*WORK TASK*. In the entries below, find the lines with the word "font" and copy them.

┌──

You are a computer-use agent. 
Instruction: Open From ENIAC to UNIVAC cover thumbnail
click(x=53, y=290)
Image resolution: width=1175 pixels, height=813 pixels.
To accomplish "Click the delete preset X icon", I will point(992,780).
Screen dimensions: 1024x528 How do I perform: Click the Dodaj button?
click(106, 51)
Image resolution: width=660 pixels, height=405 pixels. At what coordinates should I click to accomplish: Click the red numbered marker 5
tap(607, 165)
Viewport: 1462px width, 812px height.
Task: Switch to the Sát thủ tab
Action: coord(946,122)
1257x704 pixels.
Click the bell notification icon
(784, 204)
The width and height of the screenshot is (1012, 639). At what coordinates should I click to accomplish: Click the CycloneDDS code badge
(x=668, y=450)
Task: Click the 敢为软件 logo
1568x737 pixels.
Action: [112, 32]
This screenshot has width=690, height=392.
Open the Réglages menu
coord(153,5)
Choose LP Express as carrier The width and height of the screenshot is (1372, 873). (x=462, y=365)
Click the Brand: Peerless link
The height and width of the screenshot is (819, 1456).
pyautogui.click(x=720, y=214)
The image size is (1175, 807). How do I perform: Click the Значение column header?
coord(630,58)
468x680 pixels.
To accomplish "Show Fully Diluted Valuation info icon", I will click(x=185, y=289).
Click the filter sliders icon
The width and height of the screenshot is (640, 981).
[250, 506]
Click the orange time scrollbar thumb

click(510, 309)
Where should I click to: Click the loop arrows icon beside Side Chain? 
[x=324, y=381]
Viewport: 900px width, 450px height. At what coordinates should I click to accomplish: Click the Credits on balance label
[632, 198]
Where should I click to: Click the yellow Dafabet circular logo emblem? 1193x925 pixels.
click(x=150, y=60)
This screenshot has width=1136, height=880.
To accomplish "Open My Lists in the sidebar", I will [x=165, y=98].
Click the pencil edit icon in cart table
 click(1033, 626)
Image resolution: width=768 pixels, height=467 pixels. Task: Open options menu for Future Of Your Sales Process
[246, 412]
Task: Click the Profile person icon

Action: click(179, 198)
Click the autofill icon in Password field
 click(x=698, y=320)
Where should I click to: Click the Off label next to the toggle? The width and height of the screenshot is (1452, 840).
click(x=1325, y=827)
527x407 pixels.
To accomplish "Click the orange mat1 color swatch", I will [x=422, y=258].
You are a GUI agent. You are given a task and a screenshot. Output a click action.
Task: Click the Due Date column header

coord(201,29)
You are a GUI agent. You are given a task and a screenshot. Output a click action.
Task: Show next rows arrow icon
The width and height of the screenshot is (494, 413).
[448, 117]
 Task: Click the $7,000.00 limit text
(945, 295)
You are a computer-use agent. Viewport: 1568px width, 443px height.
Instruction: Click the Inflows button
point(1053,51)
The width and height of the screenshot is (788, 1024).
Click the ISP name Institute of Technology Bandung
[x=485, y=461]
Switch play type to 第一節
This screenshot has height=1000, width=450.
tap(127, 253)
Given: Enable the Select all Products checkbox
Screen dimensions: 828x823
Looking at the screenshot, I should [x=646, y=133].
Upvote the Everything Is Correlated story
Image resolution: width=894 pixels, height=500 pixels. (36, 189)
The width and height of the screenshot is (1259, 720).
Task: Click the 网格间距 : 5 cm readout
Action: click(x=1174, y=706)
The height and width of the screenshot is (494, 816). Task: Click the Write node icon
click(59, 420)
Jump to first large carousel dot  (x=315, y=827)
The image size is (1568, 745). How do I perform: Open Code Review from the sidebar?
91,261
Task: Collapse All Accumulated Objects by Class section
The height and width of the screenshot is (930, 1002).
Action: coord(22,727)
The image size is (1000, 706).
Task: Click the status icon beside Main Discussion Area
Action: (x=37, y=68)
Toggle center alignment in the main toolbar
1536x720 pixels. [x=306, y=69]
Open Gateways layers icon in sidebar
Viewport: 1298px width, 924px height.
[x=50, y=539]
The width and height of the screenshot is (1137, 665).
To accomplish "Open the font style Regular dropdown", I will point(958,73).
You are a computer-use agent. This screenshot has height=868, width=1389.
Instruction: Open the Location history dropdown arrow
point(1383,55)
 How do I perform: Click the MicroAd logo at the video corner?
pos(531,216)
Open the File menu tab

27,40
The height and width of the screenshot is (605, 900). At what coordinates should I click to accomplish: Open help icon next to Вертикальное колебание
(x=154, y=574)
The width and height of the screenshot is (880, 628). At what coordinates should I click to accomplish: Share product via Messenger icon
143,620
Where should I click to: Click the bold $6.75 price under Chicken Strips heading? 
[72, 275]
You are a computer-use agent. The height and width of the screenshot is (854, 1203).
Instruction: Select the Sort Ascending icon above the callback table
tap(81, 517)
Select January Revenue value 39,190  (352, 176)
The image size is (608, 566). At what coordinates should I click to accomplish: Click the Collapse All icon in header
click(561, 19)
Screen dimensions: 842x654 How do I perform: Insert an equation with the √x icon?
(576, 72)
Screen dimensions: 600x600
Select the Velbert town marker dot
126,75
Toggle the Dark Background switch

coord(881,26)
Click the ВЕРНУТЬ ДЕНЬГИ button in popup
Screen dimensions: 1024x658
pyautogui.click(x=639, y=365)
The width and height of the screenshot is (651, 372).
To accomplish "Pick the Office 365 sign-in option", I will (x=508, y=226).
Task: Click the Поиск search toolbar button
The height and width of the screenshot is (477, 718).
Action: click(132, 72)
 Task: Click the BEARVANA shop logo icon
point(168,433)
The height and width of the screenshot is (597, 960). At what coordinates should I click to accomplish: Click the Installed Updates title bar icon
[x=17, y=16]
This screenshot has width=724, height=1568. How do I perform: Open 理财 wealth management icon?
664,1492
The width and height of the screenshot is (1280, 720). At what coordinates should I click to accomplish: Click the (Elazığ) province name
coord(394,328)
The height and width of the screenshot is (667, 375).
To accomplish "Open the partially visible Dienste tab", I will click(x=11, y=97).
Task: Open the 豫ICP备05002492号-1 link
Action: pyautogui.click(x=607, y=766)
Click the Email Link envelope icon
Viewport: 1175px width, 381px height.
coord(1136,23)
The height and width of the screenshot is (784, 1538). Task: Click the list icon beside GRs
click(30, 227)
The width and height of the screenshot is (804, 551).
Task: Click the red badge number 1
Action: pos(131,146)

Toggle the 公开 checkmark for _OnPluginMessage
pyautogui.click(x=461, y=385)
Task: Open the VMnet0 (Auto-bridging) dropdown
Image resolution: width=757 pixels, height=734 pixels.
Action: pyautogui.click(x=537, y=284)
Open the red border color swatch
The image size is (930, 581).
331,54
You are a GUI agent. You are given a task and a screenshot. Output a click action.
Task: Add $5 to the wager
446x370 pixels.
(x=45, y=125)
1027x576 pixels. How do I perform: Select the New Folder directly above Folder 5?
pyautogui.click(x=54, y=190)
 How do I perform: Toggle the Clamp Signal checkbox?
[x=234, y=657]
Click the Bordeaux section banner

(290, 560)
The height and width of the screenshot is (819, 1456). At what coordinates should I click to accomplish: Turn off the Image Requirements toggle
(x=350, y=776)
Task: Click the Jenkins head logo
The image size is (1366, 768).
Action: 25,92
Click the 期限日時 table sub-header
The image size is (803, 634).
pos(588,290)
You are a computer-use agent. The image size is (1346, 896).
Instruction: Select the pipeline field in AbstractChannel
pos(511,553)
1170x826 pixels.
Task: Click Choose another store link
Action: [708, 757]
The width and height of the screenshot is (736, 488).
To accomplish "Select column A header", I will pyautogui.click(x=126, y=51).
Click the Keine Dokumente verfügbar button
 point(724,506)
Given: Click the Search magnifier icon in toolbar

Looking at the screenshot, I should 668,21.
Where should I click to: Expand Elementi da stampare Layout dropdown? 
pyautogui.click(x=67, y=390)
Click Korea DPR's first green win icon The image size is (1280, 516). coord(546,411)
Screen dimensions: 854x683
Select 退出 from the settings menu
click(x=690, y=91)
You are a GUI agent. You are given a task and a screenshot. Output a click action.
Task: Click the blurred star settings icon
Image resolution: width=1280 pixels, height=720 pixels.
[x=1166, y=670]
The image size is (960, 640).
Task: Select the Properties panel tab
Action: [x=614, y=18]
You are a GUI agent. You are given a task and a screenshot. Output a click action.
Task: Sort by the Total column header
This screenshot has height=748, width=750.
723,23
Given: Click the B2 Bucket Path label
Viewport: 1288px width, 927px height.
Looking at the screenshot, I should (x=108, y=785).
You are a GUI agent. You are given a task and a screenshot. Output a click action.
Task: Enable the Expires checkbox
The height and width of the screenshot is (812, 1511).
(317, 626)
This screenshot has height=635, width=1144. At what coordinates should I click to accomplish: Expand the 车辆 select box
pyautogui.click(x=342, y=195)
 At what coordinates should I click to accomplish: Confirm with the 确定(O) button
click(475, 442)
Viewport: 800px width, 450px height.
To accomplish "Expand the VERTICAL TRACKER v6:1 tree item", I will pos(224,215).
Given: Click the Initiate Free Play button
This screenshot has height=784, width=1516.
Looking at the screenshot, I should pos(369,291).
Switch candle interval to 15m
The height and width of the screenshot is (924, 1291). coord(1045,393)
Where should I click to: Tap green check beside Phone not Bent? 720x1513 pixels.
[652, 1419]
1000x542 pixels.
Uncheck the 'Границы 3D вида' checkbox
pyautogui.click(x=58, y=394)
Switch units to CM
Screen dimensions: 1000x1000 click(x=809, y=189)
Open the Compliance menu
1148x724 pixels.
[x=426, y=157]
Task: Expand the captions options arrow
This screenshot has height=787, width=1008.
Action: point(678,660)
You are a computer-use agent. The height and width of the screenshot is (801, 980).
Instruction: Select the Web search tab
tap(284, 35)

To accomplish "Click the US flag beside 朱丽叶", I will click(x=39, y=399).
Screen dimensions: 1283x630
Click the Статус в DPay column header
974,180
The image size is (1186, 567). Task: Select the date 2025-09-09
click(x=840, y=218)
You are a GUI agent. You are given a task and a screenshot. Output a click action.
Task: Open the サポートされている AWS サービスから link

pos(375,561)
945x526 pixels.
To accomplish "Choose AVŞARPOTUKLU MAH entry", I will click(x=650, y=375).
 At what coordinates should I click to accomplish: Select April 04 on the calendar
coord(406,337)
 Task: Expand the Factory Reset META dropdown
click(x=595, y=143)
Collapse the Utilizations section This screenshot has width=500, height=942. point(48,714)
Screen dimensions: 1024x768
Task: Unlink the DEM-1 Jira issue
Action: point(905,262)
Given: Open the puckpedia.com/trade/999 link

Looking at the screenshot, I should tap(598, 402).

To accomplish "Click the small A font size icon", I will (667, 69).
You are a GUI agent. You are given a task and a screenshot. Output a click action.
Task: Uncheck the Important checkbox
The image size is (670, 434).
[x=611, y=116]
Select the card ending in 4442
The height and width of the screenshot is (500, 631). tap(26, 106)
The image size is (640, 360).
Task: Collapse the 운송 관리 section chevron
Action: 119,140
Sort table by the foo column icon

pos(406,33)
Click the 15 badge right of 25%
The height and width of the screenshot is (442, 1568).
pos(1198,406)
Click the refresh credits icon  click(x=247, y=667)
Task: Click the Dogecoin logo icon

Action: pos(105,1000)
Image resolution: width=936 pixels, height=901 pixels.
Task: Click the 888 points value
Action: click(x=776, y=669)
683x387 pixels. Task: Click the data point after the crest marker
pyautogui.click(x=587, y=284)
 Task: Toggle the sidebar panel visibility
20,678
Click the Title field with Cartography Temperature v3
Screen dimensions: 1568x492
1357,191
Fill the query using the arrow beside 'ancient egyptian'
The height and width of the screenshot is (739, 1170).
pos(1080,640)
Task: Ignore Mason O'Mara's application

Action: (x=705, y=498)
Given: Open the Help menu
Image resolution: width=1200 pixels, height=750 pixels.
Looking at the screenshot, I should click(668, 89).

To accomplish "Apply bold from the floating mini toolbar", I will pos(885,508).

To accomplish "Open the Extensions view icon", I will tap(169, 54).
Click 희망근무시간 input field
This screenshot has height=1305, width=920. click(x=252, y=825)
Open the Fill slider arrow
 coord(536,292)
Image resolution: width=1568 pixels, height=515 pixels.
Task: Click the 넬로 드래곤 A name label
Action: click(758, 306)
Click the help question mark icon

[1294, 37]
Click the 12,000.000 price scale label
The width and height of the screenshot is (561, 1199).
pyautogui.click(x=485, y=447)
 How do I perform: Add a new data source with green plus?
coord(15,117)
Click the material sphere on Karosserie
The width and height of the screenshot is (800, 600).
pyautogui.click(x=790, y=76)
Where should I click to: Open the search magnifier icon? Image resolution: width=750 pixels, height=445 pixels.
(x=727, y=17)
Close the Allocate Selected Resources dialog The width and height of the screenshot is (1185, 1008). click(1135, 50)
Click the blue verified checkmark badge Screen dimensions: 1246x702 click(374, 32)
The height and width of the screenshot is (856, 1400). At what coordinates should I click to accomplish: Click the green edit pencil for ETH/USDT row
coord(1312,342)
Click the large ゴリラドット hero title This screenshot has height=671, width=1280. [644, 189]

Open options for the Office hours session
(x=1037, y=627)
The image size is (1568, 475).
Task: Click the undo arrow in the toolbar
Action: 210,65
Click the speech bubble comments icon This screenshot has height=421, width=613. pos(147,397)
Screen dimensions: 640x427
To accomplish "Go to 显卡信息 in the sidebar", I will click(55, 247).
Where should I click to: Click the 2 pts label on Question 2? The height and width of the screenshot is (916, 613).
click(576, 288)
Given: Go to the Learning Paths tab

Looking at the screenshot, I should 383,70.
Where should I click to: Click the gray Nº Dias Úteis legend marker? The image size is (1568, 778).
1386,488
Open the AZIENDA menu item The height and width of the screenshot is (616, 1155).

└──

*TASK SOLUTION*.
To accomplish "Open the font style Regular dropdown", I will point(958,73).
To accomplish "Click the small A font size icon", I will (667, 69).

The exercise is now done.